Monday, August 13, 2018

Margie’s Marriage Counselling


1984 to 2004

I joined the world of fantasy baseball in 1984. My team, Margie's Marriage Counselling, named for my wife's business, included 25 American League baseball players selected from various teams filling all the normal positions. I was the general manager and the fantasy was competing against others by comparing stats, making trades, dropping under-performing players and discovering phenoms.
An early high point of fun was when Terry Vollum, an owner with media connections, was on the cerebral CBC Morning radio show with Joe Cote waxing on about fantasy baseball. Joe was especially taken with the inventiveness in the team names. Margie’s Marriage Counselling was singled out for its prescient prediction that owners’ marriages would be challenged as we became addicted to our fantasy.  

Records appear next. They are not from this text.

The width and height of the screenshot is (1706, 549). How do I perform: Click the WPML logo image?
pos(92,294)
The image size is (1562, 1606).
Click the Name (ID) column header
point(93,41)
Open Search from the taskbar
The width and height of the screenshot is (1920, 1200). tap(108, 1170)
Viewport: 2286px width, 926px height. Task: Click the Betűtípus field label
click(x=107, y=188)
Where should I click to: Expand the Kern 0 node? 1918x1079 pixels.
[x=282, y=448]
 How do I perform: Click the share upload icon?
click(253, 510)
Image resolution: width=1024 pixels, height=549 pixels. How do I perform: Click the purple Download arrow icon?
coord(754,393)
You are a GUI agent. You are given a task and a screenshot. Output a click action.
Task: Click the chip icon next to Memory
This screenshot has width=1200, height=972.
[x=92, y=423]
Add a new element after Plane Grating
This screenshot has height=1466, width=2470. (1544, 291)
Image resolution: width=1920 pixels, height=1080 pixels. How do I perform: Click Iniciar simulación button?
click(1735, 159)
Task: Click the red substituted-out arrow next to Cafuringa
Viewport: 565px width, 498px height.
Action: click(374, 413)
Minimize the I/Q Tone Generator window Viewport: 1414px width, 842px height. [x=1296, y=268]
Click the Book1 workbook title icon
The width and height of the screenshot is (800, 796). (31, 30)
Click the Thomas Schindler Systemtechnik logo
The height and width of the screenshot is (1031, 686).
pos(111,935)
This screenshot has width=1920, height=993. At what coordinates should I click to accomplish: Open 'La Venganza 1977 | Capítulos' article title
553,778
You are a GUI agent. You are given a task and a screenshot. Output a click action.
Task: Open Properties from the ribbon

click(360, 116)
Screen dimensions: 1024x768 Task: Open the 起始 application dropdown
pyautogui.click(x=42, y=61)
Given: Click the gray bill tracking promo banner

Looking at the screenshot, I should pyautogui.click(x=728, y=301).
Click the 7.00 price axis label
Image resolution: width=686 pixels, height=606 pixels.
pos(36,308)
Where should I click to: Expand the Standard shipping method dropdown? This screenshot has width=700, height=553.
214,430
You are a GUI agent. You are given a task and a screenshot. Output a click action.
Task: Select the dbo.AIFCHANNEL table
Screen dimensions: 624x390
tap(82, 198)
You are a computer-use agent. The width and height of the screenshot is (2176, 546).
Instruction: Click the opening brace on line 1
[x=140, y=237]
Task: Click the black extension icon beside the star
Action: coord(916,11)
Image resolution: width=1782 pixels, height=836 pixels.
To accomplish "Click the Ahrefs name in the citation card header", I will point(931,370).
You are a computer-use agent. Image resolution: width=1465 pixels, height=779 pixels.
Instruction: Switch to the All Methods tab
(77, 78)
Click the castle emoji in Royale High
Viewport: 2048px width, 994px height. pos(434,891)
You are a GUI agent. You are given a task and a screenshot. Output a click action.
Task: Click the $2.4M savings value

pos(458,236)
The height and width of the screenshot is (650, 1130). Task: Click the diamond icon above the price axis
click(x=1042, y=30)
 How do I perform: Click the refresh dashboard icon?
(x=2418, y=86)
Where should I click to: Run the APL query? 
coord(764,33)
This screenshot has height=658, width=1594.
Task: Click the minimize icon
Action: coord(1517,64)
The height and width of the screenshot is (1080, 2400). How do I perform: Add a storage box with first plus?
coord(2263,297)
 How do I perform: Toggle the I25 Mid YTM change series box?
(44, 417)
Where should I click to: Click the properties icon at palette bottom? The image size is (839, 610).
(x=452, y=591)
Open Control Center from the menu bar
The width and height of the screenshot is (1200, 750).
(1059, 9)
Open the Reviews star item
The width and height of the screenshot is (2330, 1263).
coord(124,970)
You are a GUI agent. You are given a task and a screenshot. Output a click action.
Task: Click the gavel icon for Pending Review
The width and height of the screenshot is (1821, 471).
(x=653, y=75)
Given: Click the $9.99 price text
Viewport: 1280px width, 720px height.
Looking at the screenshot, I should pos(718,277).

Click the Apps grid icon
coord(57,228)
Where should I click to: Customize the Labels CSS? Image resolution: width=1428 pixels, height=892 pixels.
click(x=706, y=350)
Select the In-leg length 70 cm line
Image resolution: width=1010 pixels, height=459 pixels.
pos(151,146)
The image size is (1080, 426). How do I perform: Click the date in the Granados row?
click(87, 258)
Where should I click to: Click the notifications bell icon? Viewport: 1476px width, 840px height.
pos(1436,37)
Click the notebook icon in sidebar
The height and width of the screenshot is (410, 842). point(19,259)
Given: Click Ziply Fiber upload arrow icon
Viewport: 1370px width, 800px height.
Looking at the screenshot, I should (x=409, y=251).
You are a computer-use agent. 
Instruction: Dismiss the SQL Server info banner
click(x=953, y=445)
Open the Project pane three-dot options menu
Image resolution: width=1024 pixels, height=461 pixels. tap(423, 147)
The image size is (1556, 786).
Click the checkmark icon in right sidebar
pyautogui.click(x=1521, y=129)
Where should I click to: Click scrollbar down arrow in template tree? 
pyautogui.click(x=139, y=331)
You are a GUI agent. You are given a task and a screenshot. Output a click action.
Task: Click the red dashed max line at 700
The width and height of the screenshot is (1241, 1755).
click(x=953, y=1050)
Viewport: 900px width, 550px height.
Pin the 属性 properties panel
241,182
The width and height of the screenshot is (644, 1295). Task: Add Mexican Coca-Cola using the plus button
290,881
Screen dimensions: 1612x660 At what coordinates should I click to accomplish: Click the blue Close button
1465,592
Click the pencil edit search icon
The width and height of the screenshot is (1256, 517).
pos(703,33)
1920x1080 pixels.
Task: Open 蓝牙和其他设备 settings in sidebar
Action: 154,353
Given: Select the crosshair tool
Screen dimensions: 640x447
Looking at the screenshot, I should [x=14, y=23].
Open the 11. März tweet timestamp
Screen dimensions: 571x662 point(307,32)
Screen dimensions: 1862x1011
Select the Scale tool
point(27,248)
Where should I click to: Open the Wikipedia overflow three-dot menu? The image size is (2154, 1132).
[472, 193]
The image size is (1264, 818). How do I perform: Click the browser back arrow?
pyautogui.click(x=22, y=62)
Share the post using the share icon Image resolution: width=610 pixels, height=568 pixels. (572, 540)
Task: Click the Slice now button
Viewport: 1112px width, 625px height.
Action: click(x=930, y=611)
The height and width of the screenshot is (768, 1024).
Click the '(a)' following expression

I was good at enjoying the game but not much of a competitor. All my natural faults;  impulsiveness, over-optimism and greed, led to finishes near the bottom. One year I finished last. Margie tried to buy me the vanity licence plate, Loser, but it was taken. I lost out on that front as well.

It turned around for one eventful season; 1989. I took in a partner, my childhood friend Dennis. I needed Dennis because I was scheduled to be in Israel for the season opening draft when teams were assembled.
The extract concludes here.